- Born: Wilhelm Balthasar Adolph 1729 Góra (Guhrau), Archduchy of Austria
- Died: 1781 (aged 51–52) Góra (Guhrau), Kingdom of Prussia
- Occupation: Composer;

= Wilhelm Adolph =

German composer (1729–1781)

Wilhelm Balthasar Adolph (1729–1781) was a German composer of liturgical music in galant style, cantor and rector (schoolmaster) of catholic parish schools in Świebodzin and Góra.

==Biography==
Born a son of Andreas Joseph Adolph (Adolff), municipal treasury bookkeeper and salt merchant, later lay judge and associate judge in Góra (Guhrau), and Anna Catharina, daughter of Sebastian Gräbner, city surgeon and town councillor in Góra as well as treasurer of the town's parish church. In 1748 he became cantor (and probably at the same time rector) of the Roman Catholic Church of Saint Michael the Archangel in Świebodzin (Germ. Schwiebus). Soon afterwards he married Anna Rosina Lange (d. after 1781), daughter of Anton Frantz Lange, customs collector in Zielona Góra (Germ. Grünberg) and Cistercian nuns’ of Trzebnica (Germ. Trebnitz) estates’ administrator. They had five children. The earliest manuscript of his work (copy of Litaniae de BMV) dates back to this period of his life, from 1757. In 1766 the composer moved with his family to his own family town, Góra. Appointed conrector and cantor of the school by the Roman Catholic Church of St Catherine of Alexandria in Góra. Soon he became rector (noted as one in 1768 already and praised in documents as industrious). He was actively involved in the cultural life of the town as evident from wages recorded in parish accounts concerning musical settings of several religious services. He died in 1781 leaving a two-year vacancy on his post.

He authored four works for choir and small instrumental ensemble all surviving in single manuscript copies:
1. Litaniae de Beata Virgine Maria sub titulo Mater Divin[a]e Gratiae (before 1757)
2. Missa ex C (possible autograph copy, before 1766)
3. Missa [in D]
4. Vesperae in F (possible autograph copy)

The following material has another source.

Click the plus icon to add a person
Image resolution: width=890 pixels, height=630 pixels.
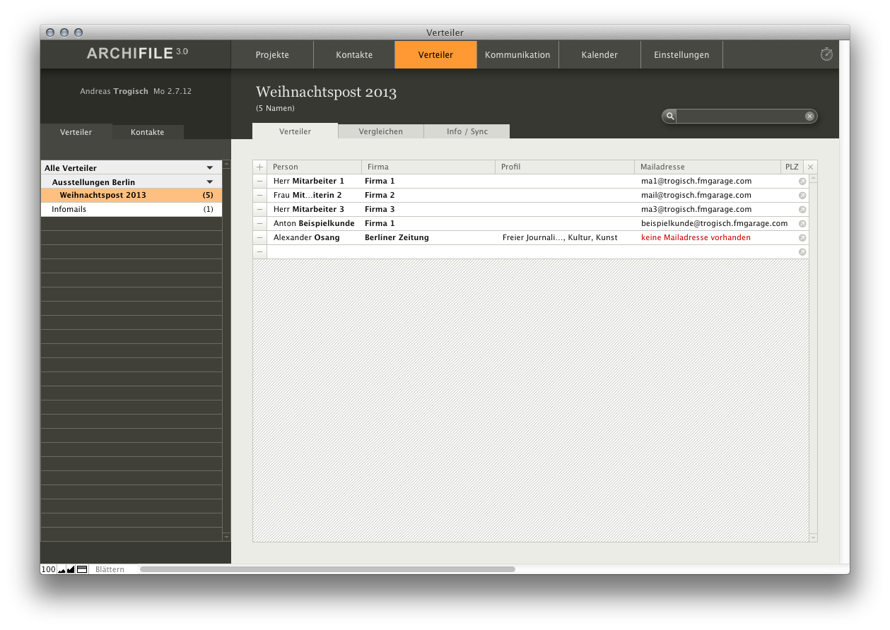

He is a composer of galant style. His pieces were written for three or four-part choir (with solo parts) and instrumental ensemble based on church trio (Germ. Kirchentrio) – two violins and basso continuo, sometimes enlarged with viola or a pair of brass instruments (horns, clarini). His works follow cantata form with a prominent role of concerto technique and solo parts.